## EXERCISE DESCRIPTION
Reproduce the data starting at the line containing "The image size" and ending with the line containing "center [886, 1050].", both included. Leave out the pictures.

## INPUT
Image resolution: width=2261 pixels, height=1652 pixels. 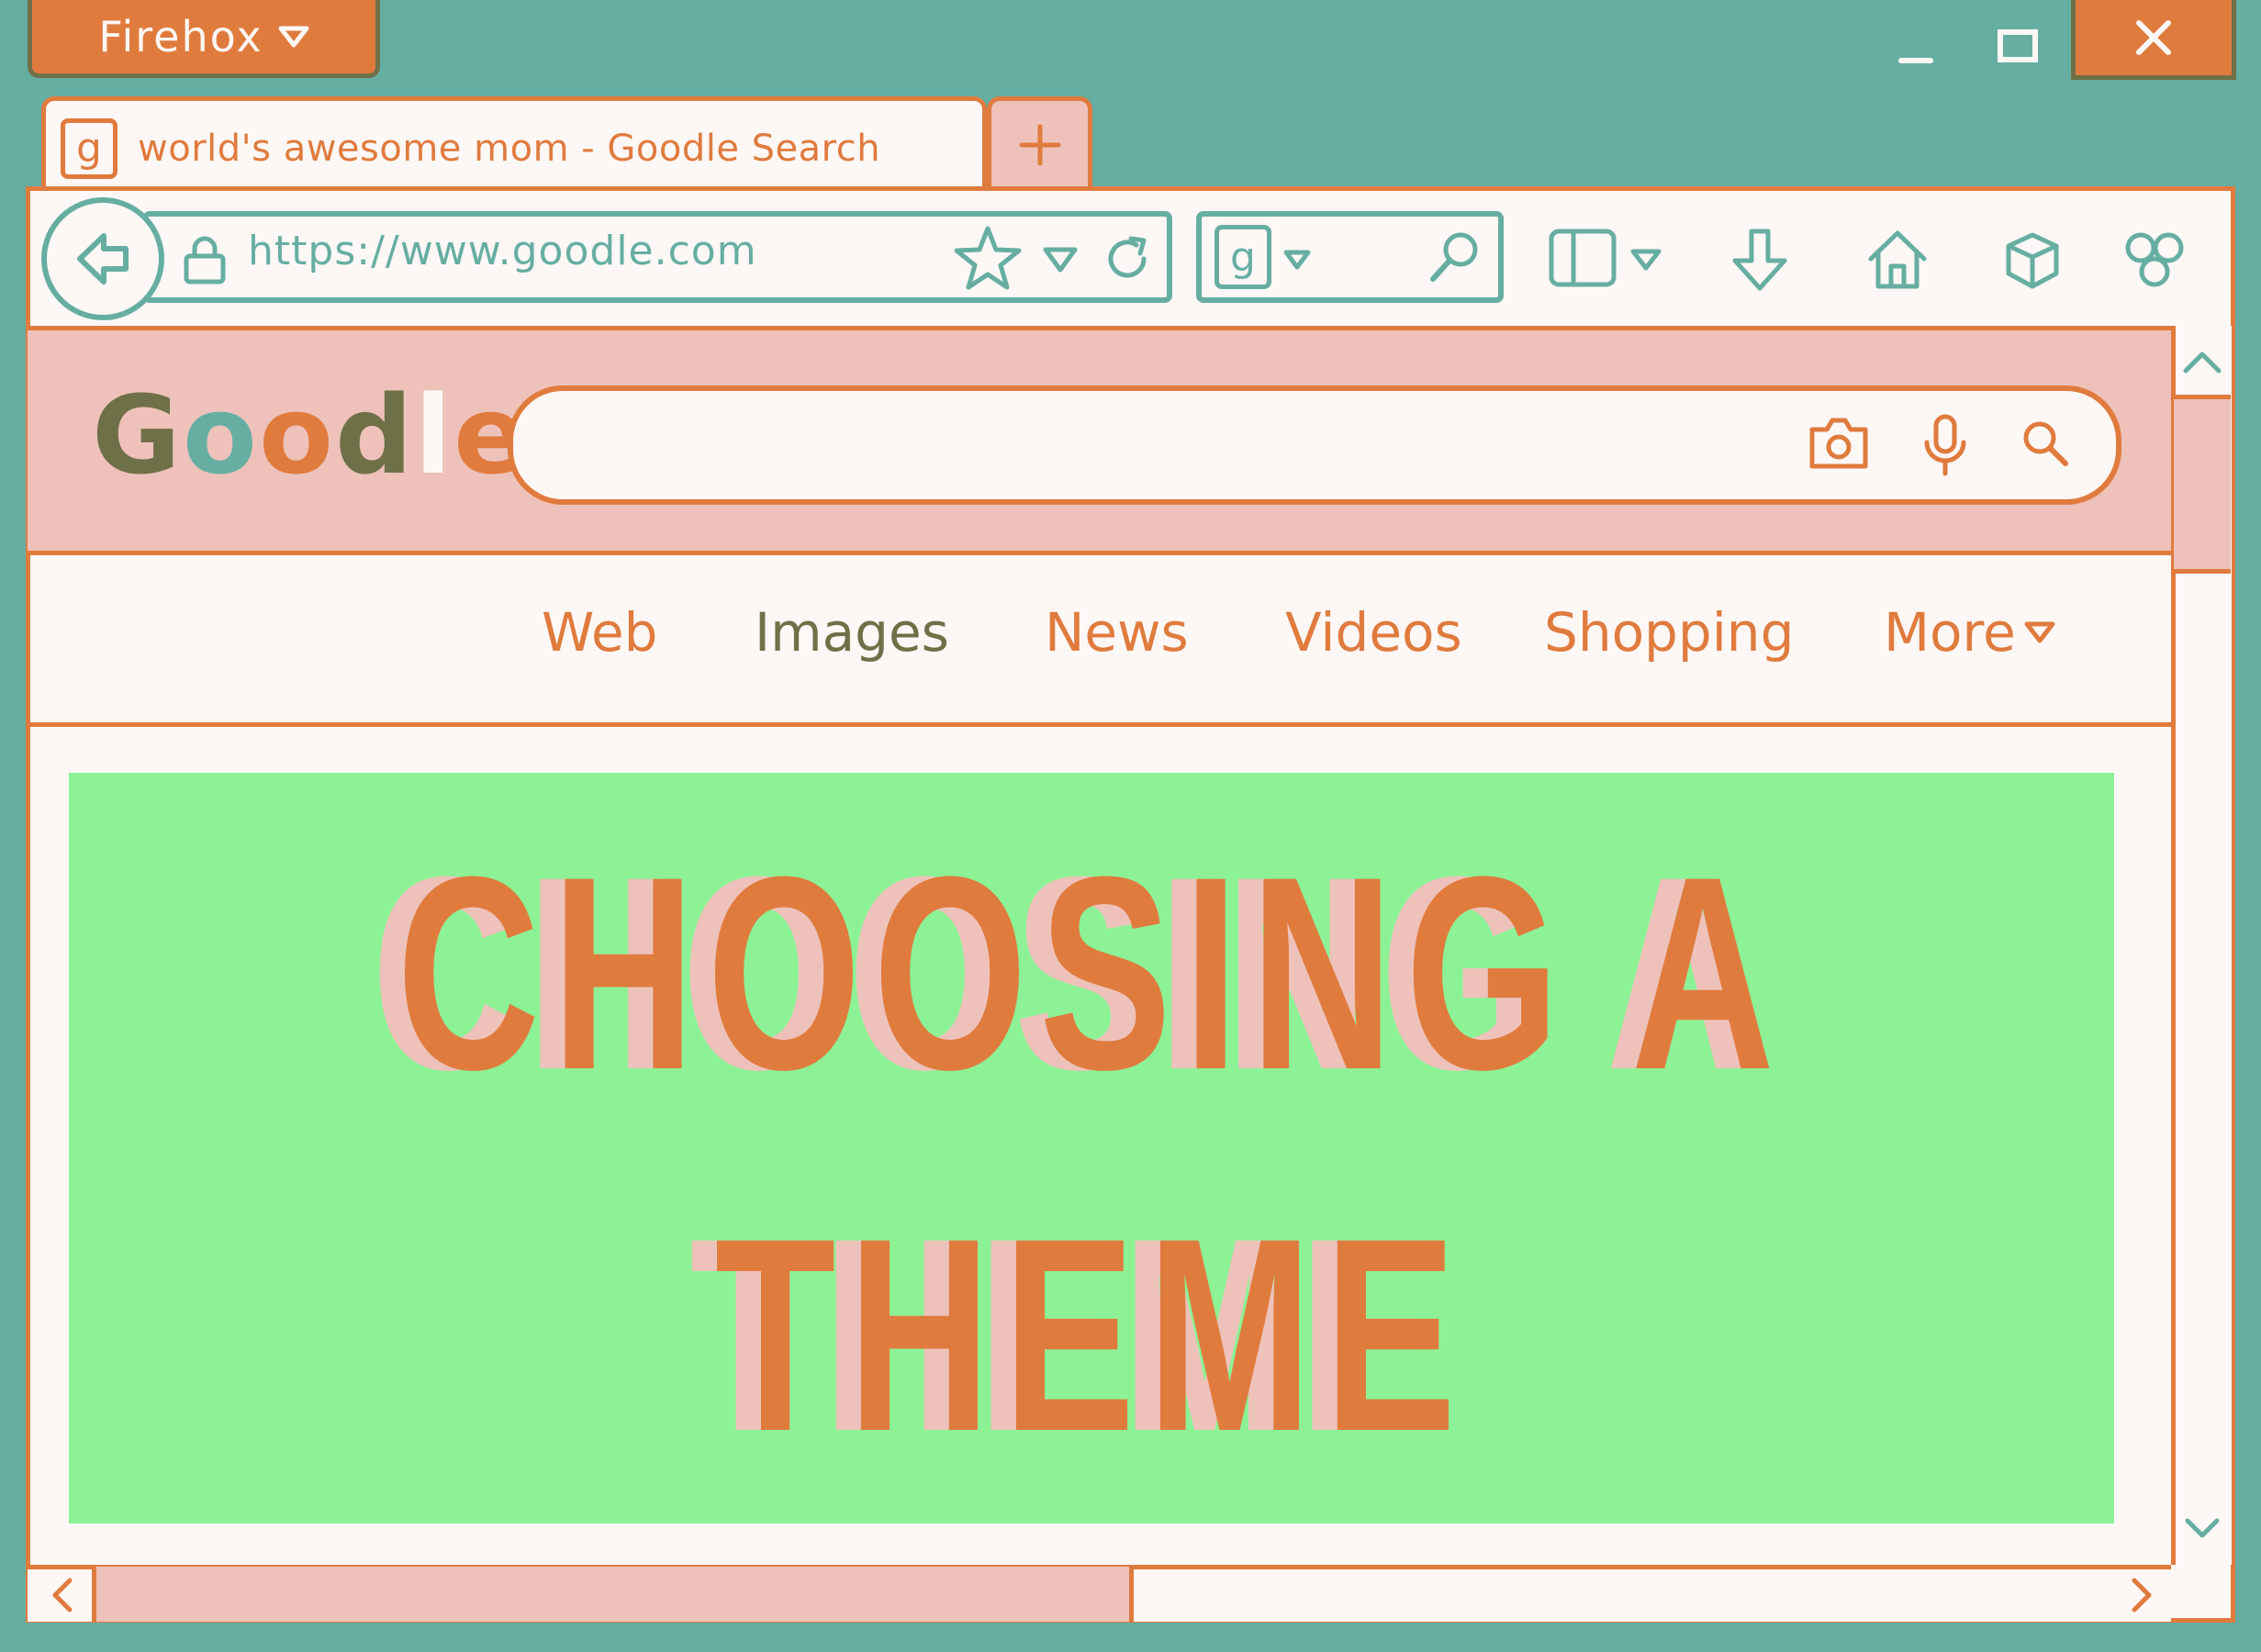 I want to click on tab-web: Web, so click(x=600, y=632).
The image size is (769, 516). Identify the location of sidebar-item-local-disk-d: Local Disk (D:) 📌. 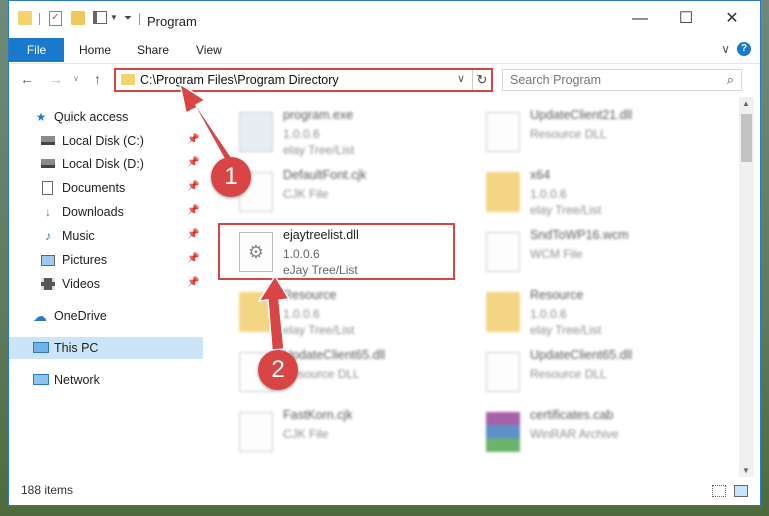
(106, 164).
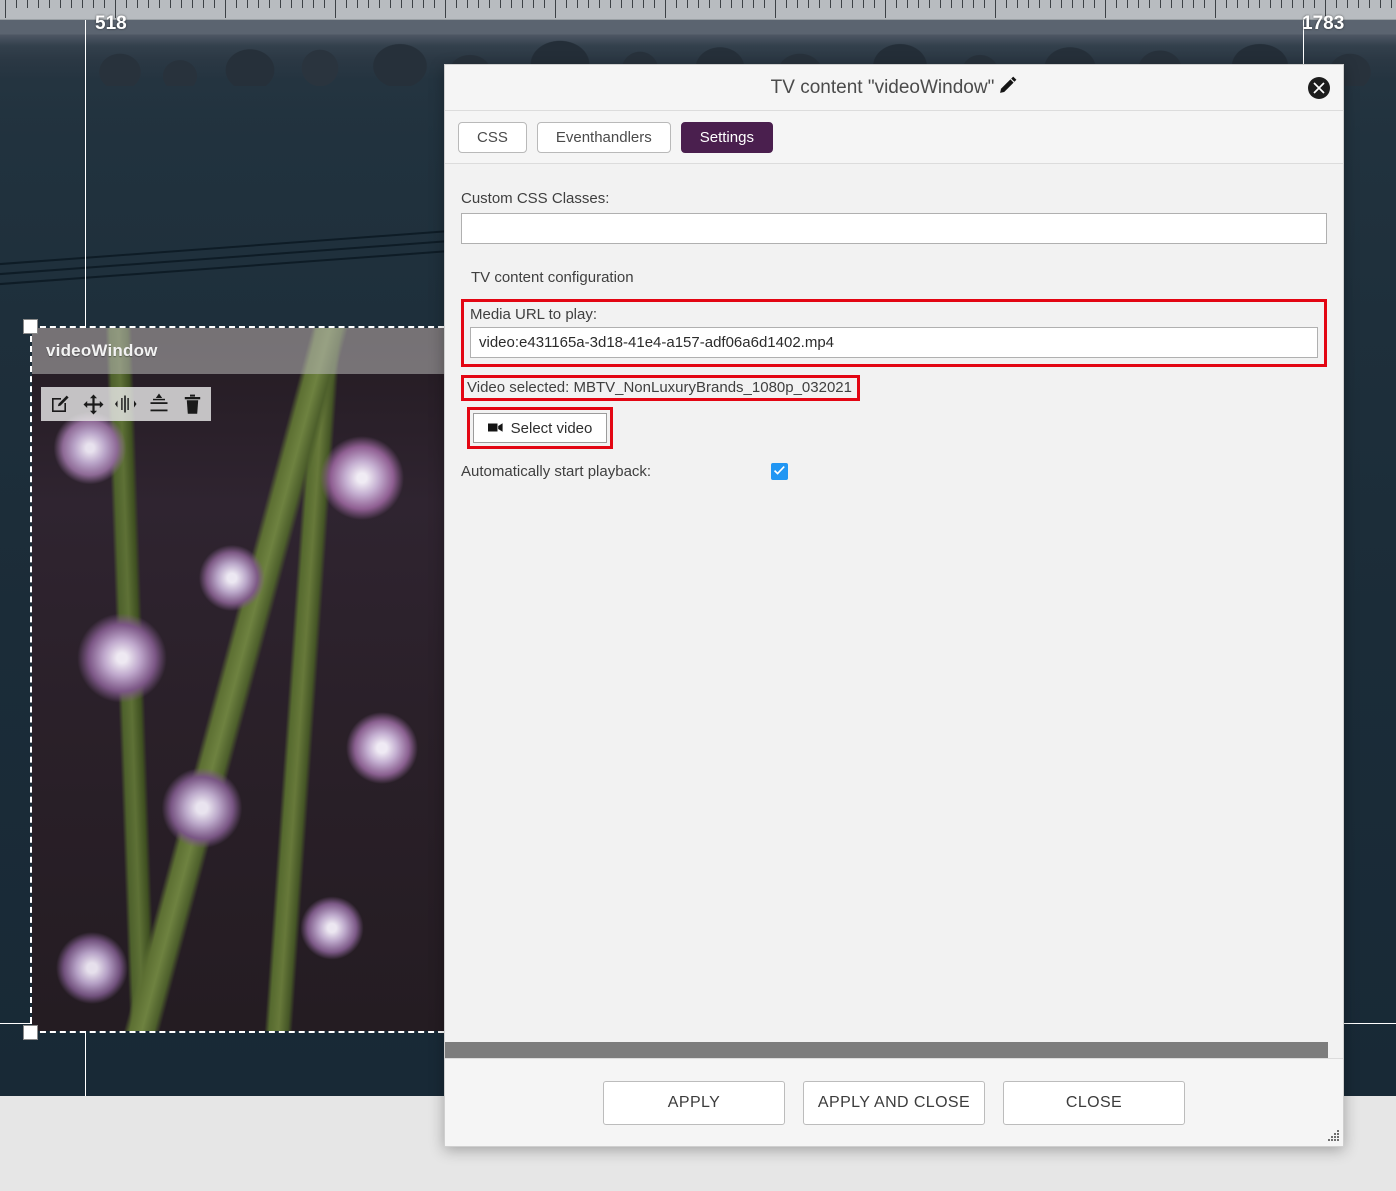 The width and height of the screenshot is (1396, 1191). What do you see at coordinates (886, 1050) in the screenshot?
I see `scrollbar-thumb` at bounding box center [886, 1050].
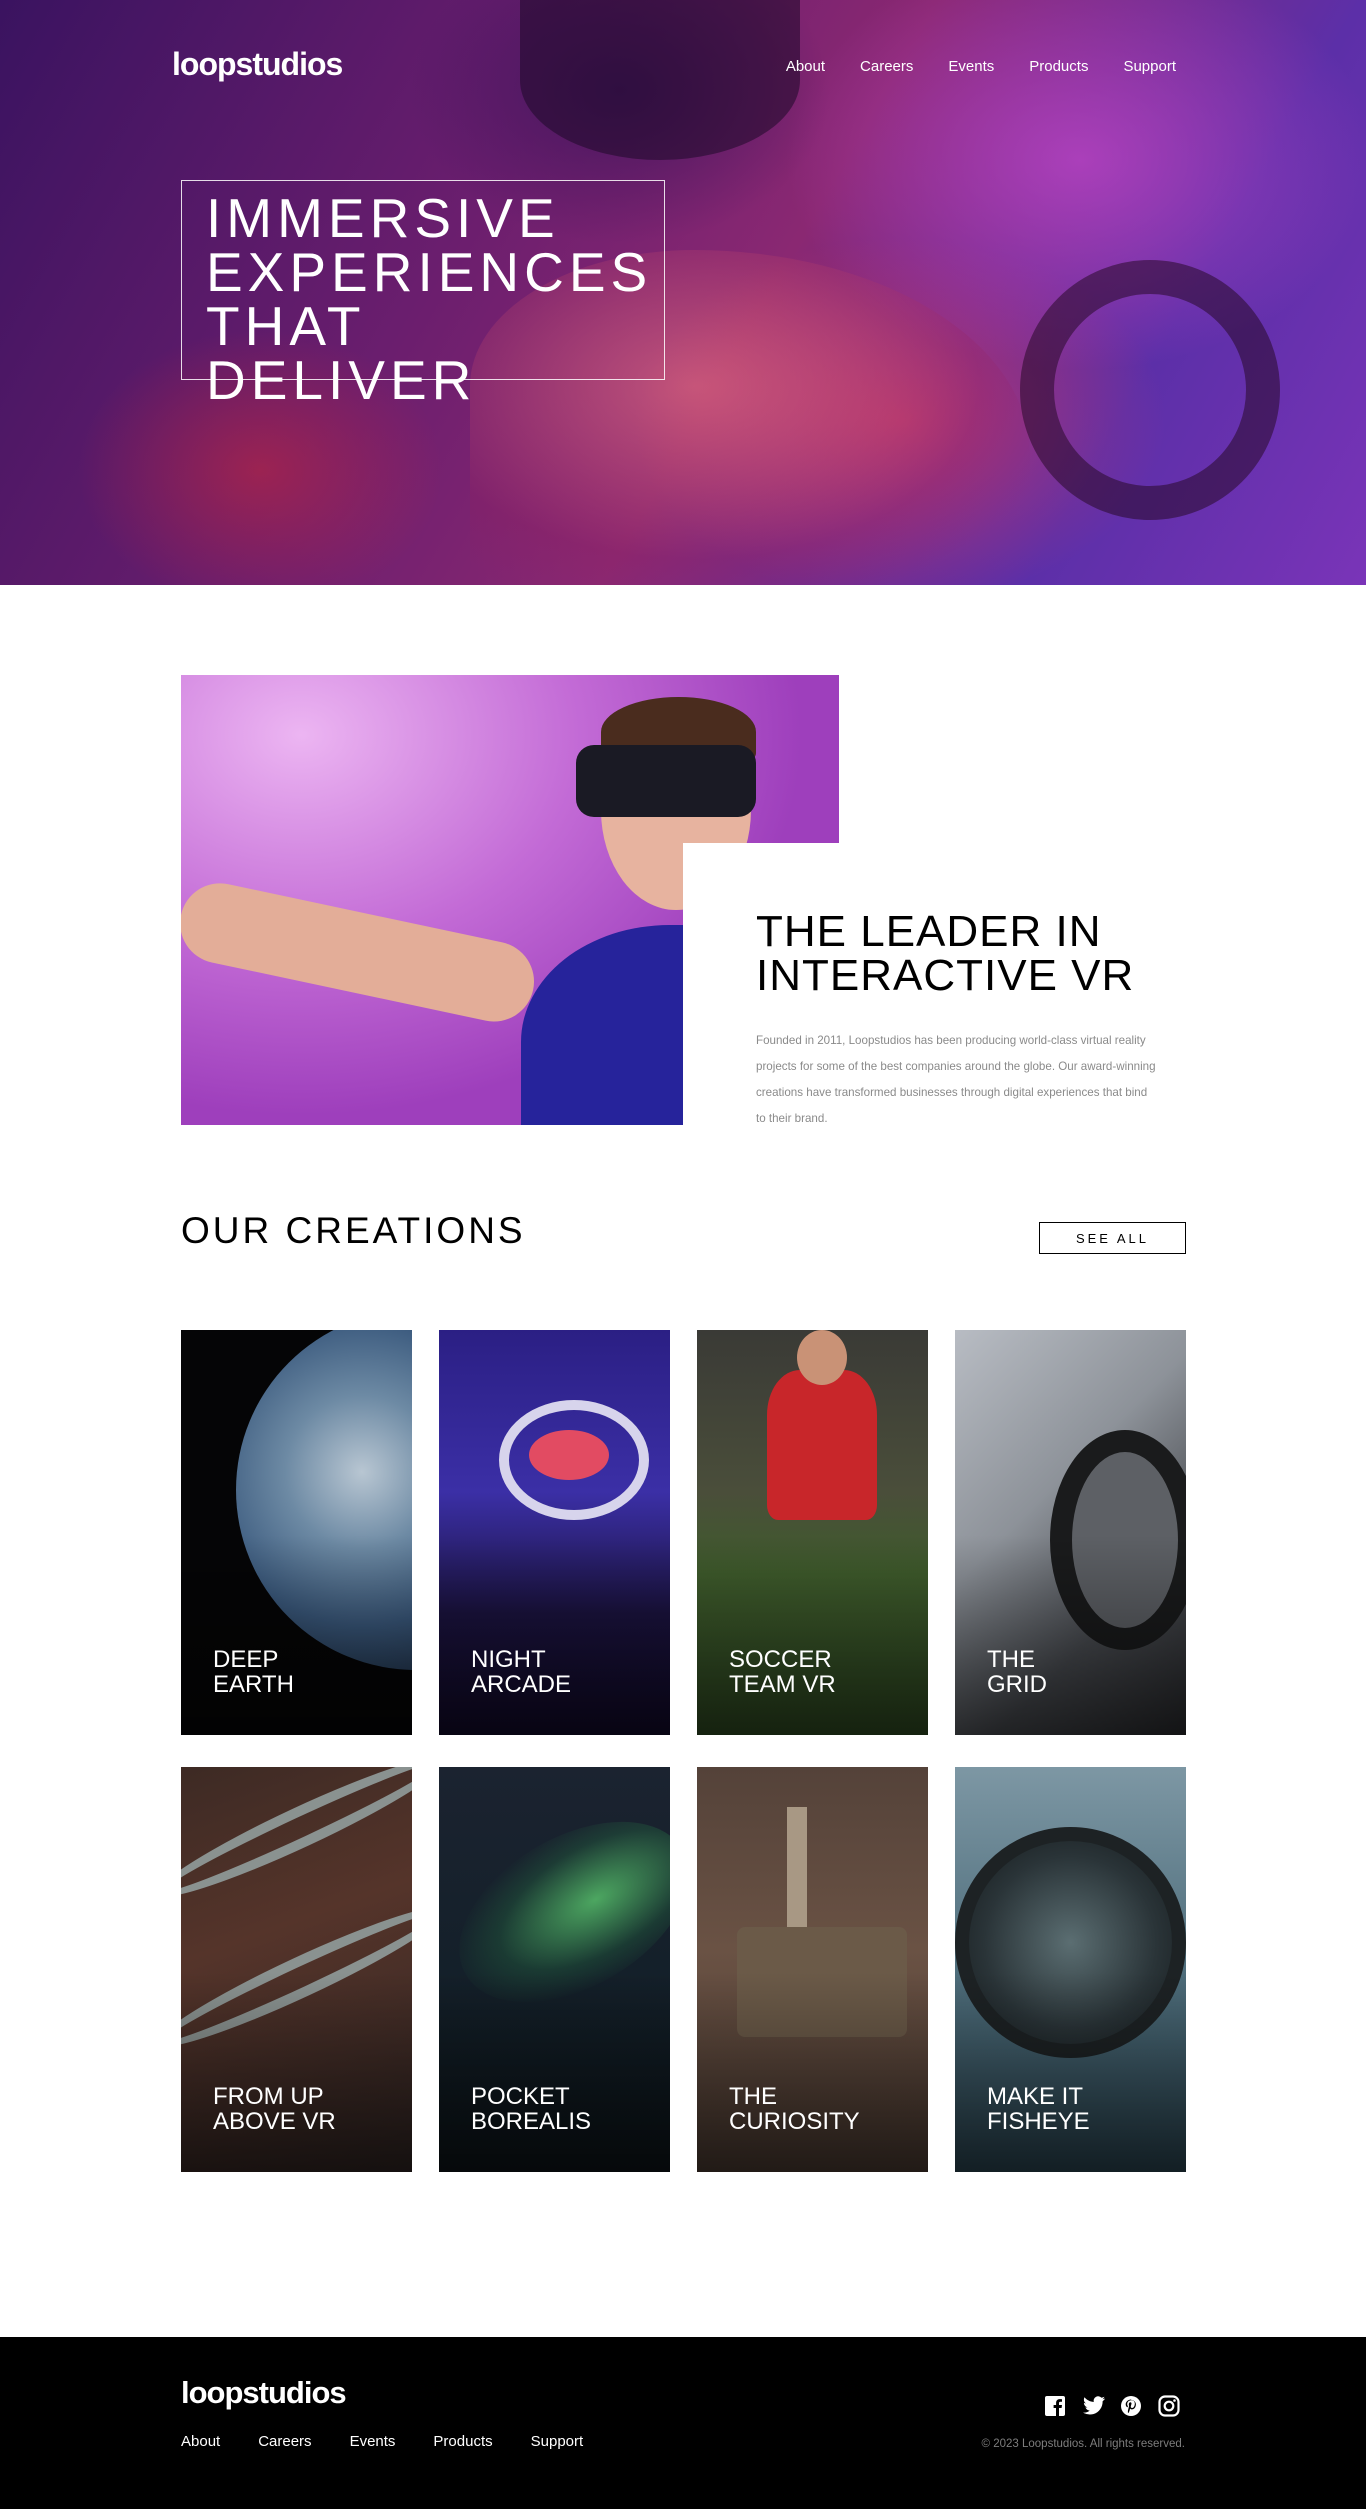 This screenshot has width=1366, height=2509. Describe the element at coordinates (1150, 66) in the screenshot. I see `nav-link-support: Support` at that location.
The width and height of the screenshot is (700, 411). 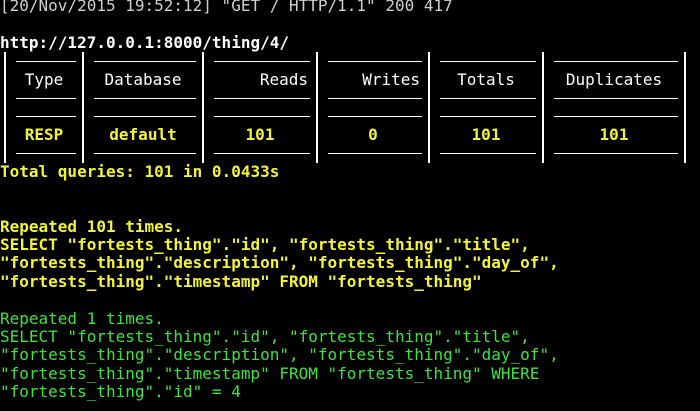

## ANSWER AREA
The image size is (769, 516). Identify the location of sidebar-item-local-disk-d: Local Disk (D:) 📌. 
(106, 164).
 The width and height of the screenshot is (1396, 1191). What do you see at coordinates (886, 1050) in the screenshot?
I see `scrollbar-thumb` at bounding box center [886, 1050].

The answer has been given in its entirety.